I don’t think I can say much more about him without violating my “minimal profanity” rule, so I’ll just offer this excerpt from George Stephanopoulos’ February 12 interview.

I’ve taken the liberty of highlighting every sentence that contains the word “evidence,” since that’s really what the whole conversation is about.

STEPHANOPOULOS: Let me move on, though, to the question of voter fraud as well. President Trump again this week suggested in a meeting with senators that thousands of illegal voters were bused from Massachusetts to New Hampshire and that’s what caused his defeat in the state of New Hampshire, also the defeat of Senator Kelly Ayotte.

That has provoked a response from a member of the Federal Election Commission, Ellen Weintraub, who says, “I call upon the president to immediately share New Hampshire voter fraud evidence so that his allegations may be investigated promptly.”

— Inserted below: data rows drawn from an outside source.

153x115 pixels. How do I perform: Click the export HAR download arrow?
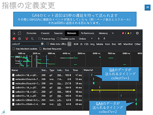tap(104, 39)
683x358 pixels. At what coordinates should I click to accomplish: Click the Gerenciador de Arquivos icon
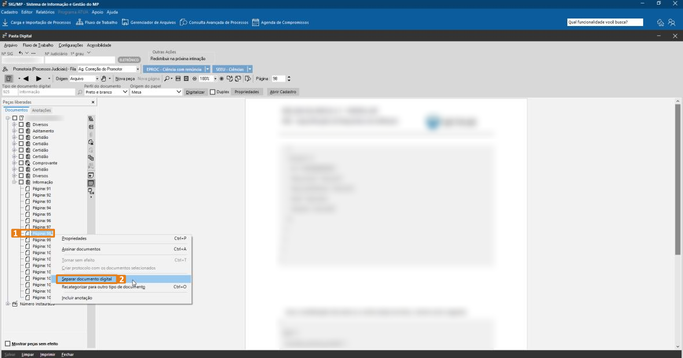(125, 23)
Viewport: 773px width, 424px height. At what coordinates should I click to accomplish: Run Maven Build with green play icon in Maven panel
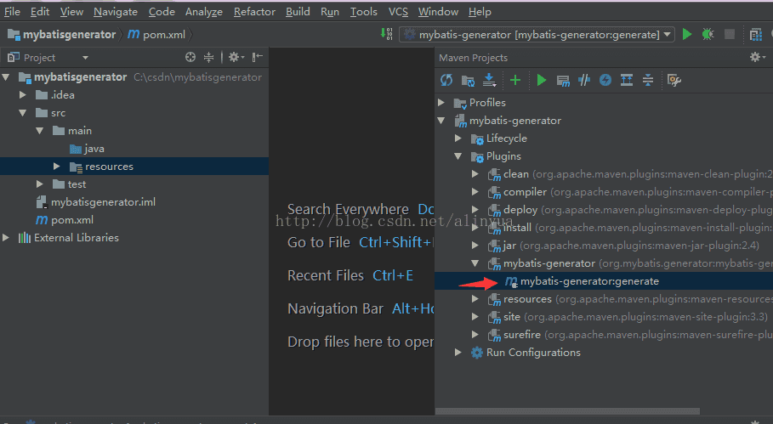click(x=542, y=80)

Do you have that evidence?

MILLER: I have actually haven’t worked before on a campaign in New Hampshire. I can tell you that this issue of busing voters into New Hampshire is widely known by anyone who’s worked in New Hampshire politics. It’s very real. It’s very serious. This morning, on this show, is not the venue for me to lay out all the evidence.

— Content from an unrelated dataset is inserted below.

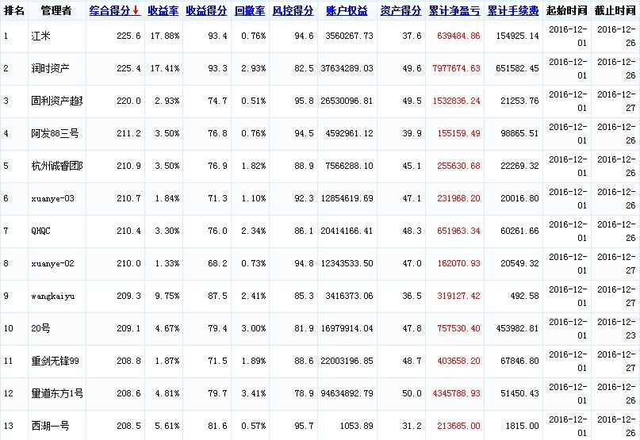Viewport: 640px width, 440px height.
Task: Click the 回撤率 column header
Action: pos(250,10)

But I can tell you this, voter fraud is a serious problem in this country. You have millions of people who are registered in two states or who are dead who are registered to vote. And you have 14 percent of non-citizens, according to academic research, at a minimum, are registered to vote, which is an astonishing statistic.

STEPHANOPOULOS: You can’t make a — hold on a second. You just claimed again that there was illegal voting in New Hampshire, people bused in from the state of Massachusetts.

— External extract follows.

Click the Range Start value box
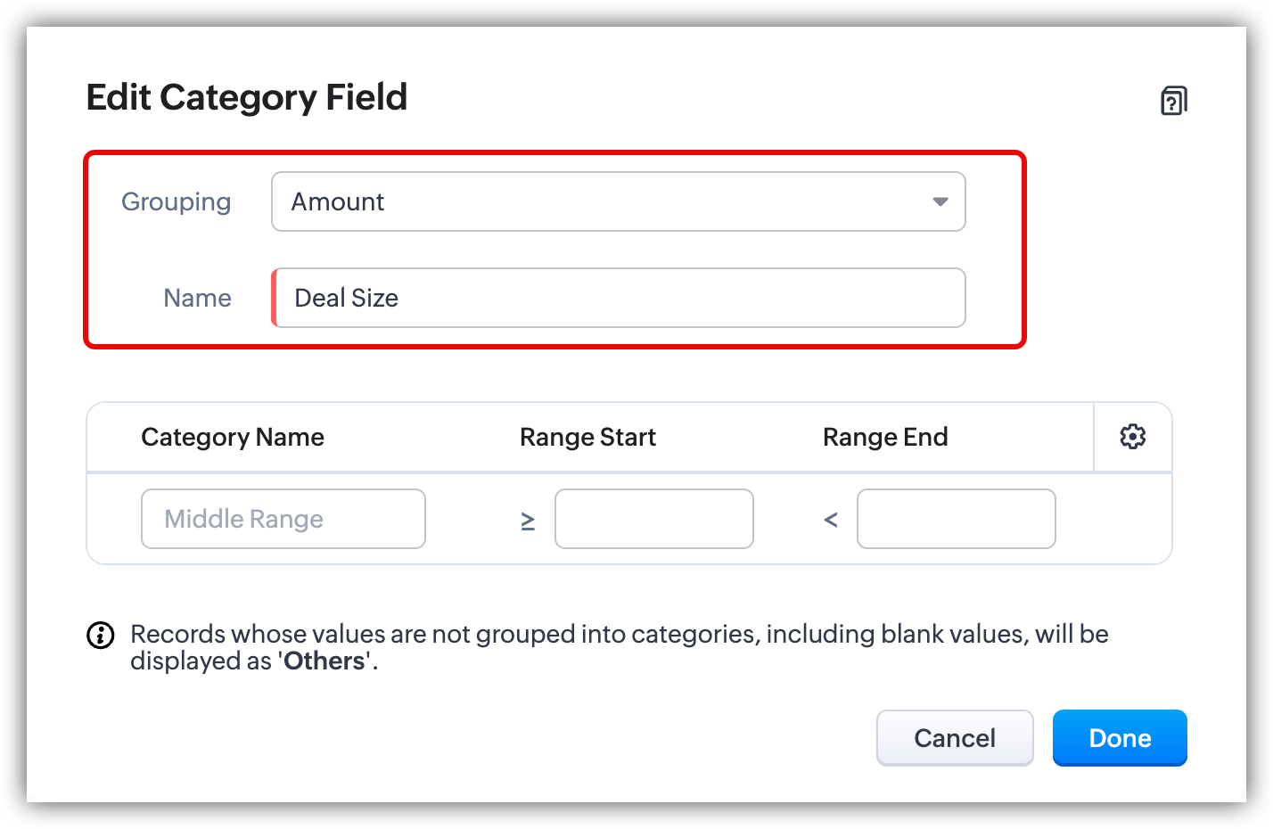 pyautogui.click(x=653, y=519)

Do you have any evidence to back that up?

MILLER: I’m saying anybody — George, go to New Hampshire. Talk to anybody who has worked in politics there for a long time. Everybody is aware of the problem in New Hampshire with respect to —

STEPHANOPOULOS: I’m asking you as the White House senior — hold on a second. I’m asking use as the White House senior policy adviser. The president made a statement, saying he was the victim of voter fraud, people are being bused from —

MILLER: And the president — the president — the president was.

STEPHANOPOULOS: Do you have any evidence?

MILLER: — issue — if this is an issue that interests you, then we can talk about it more in the future. And we now have our government is beginning to get stood up. But we have a Department of Justice and we have more officials.

An issue of voter fraud is something we’re going to be looking at very seriously and very hard.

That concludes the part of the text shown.